» **RAW DATA**

········

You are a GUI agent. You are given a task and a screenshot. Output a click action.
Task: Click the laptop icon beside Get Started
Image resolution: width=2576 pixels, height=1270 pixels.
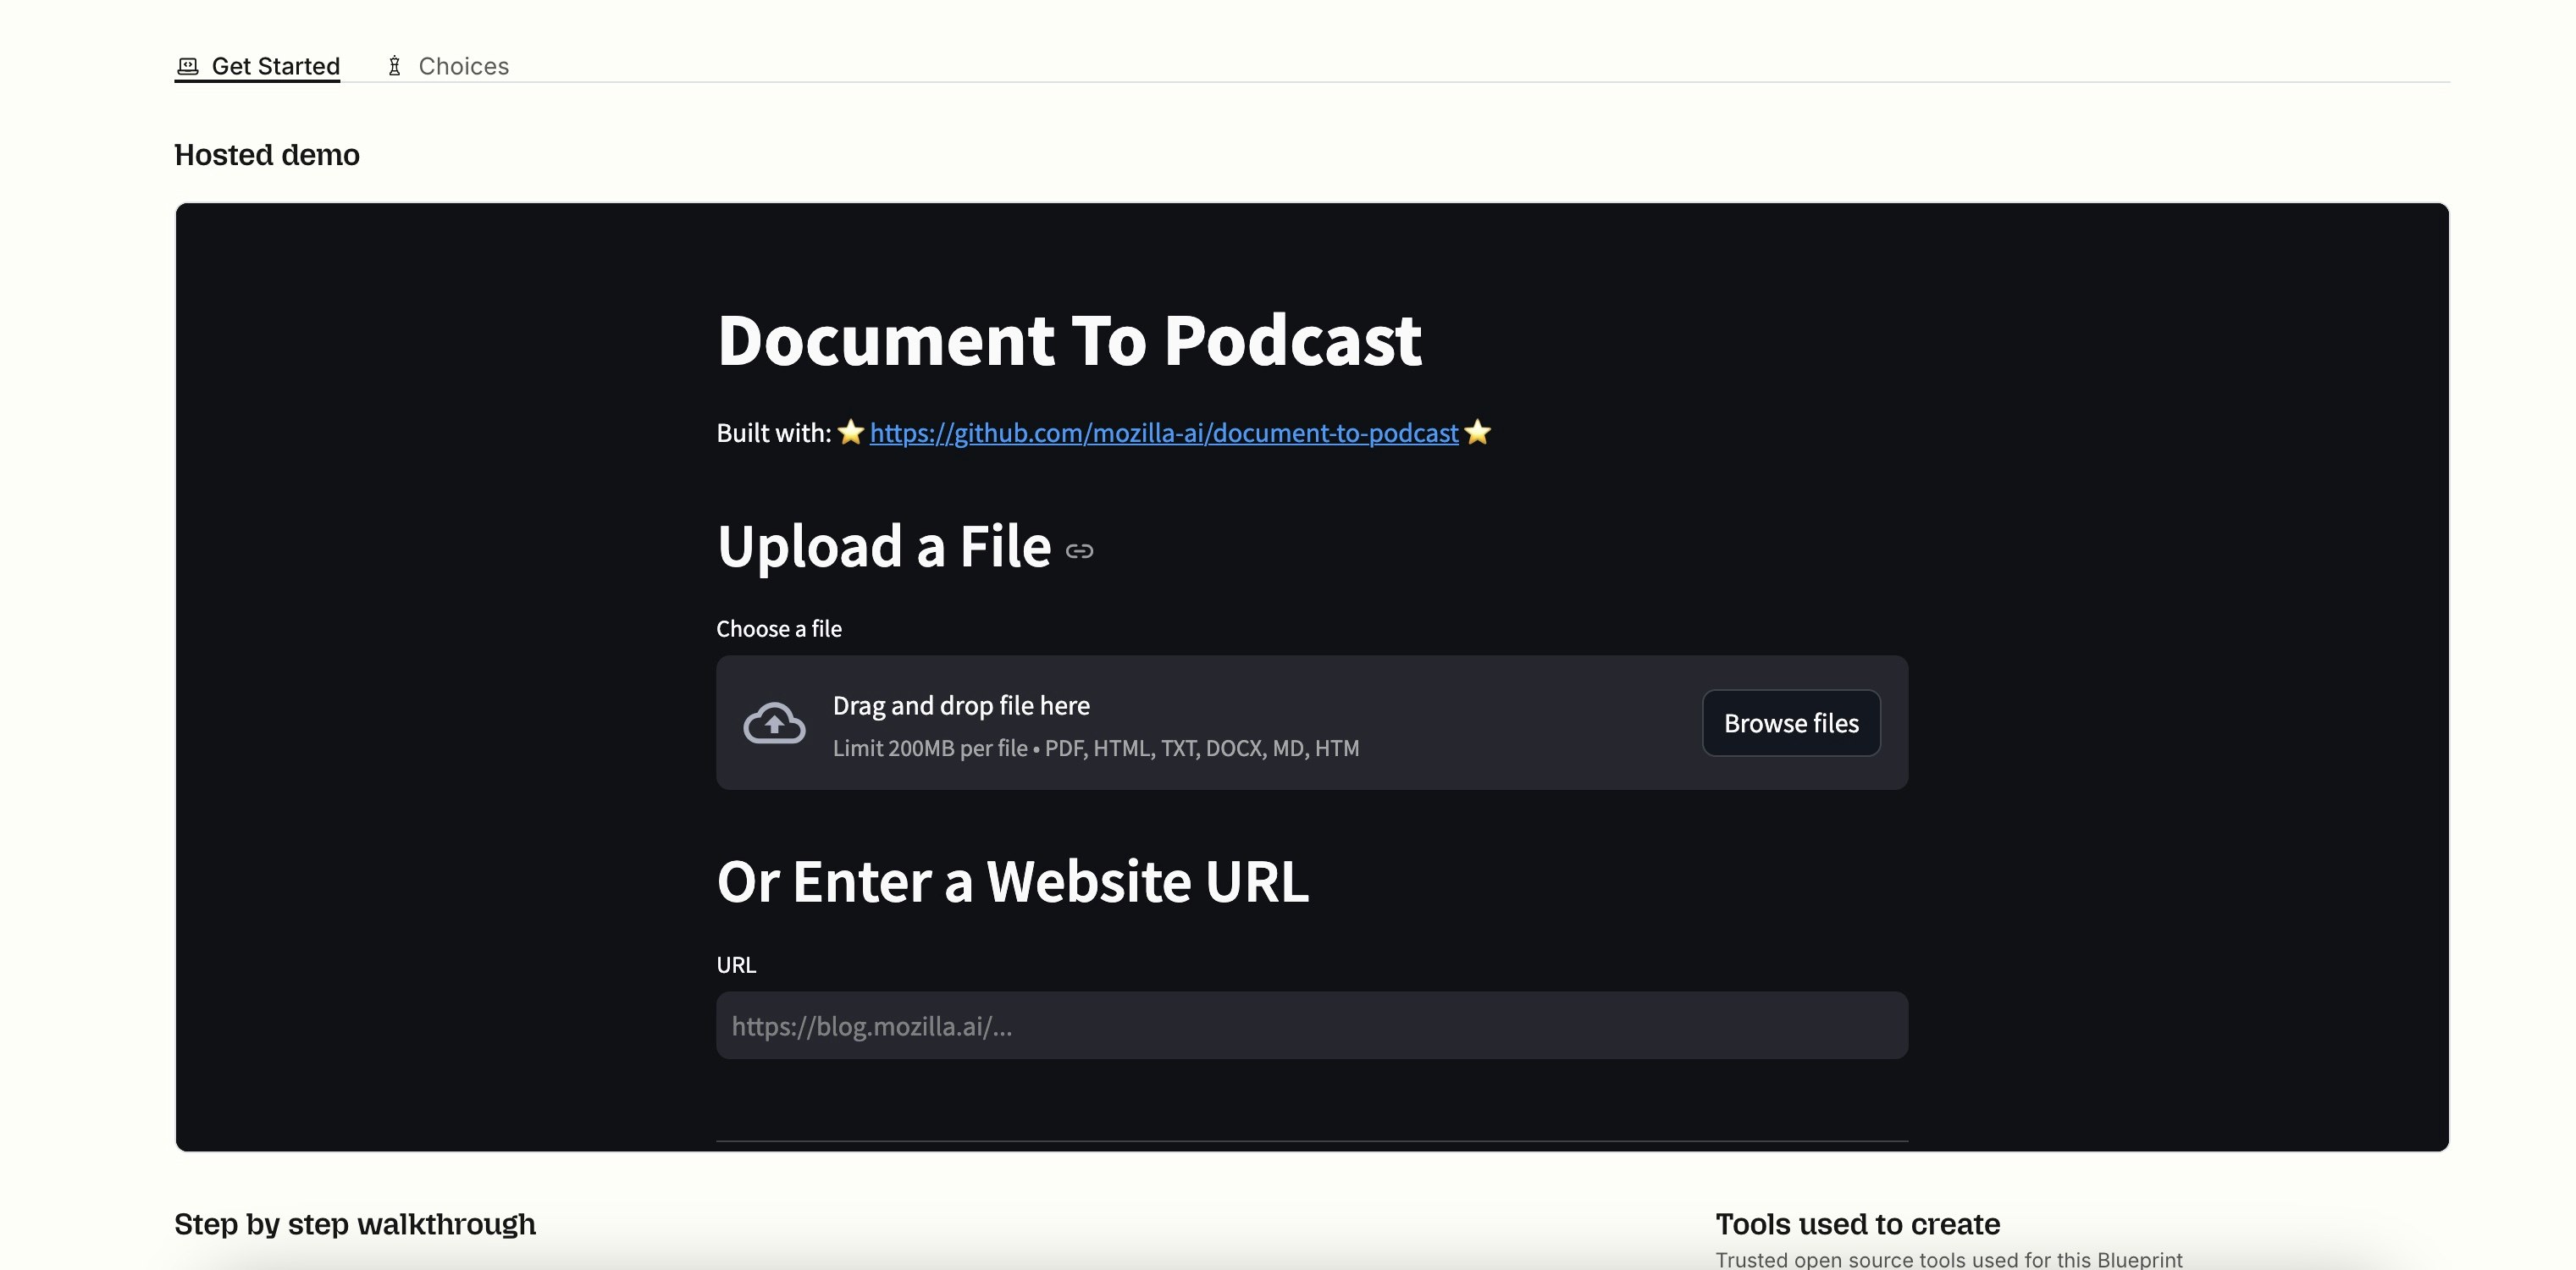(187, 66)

········

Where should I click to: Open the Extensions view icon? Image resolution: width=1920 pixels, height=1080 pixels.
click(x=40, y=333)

········

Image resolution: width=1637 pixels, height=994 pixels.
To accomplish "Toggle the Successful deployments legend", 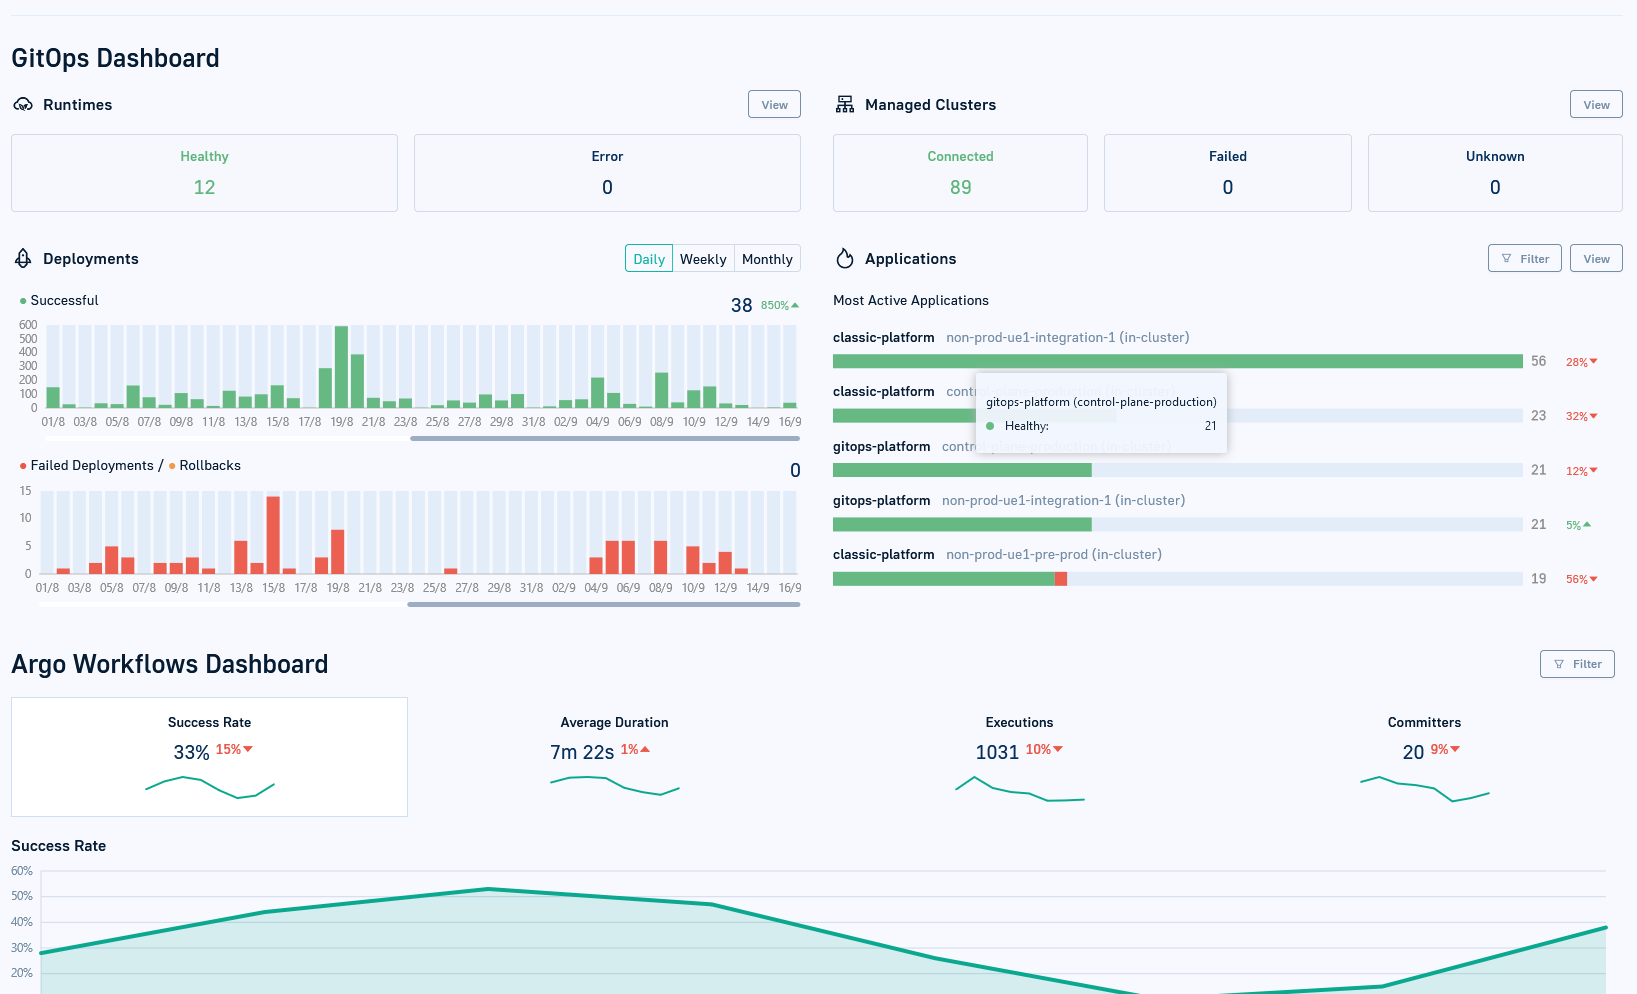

········

» **TASK OBJECTIVE**
Look above for the line with "Image resolution: width=1637"; quote it and every line after it, stopping after the line with "the Successful deployments", exactly, with nothing added and without pictures.

» **RESULT**
Image resolution: width=1637 pixels, height=994 pixels.
To accomplish "Toggle the Successful deployments legend", 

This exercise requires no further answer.